Chenyu Yang, Yuyu Luo, Chuanxuan Cui, Ju Fan, Chengliang Chai, Nan Tang

9 citations

Abstract

Data imputation is essential for many data science applications. Existing methods rely heavily on sufficient data redundancy from within-table values. However, many real-world datasets often lack such data redundancy, necessitating external data sources. In this paper, we introduce a retrieval-augmented imputation framework, LakeFill , which combines large language models (LLMs) and data lakes to address this challenge. Unlike existing "table-level" retrieval methods designed for question answering, which retrieve data in the granularity of tables, LakeFill performs fine-grained "tuple-level" retrieval, optimized specifically for data imputation at the tuple level.

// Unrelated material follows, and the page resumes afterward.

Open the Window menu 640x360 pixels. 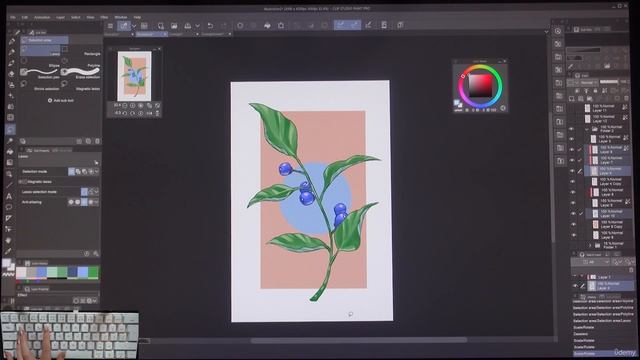[121, 17]
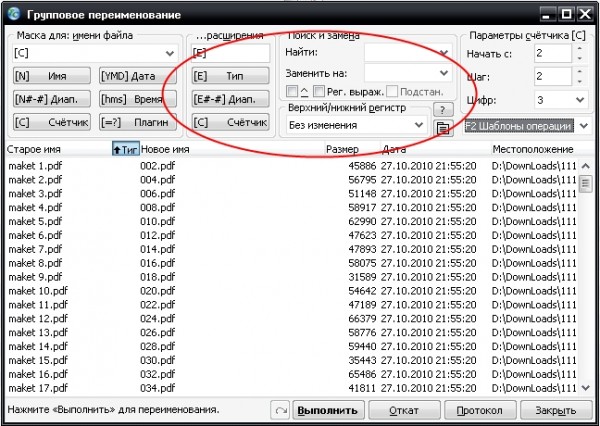
Task: Click the reload results arrow icon
Action: coord(281,410)
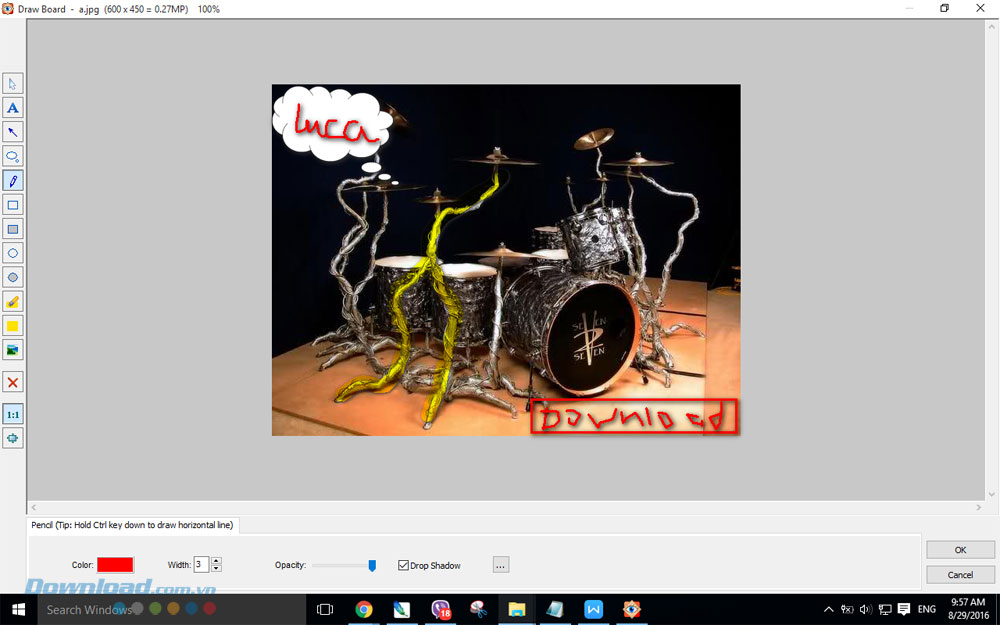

It encodes (possibly incomplete) tuples to capture nuanced similarities and differences, enabling effective identification of candidate tuples. A novel reranking method that integrates checklist-based training data annotation with stratified training group construction further refines the retrieved tuples. Finally, a reasoner with a novel two-stage confidence-aware imputation ensures reliable imputation results. Extensive experiments show that LakeFill significantly outperforms state-of-the-art methods for data imputation when there is limited data redundancy.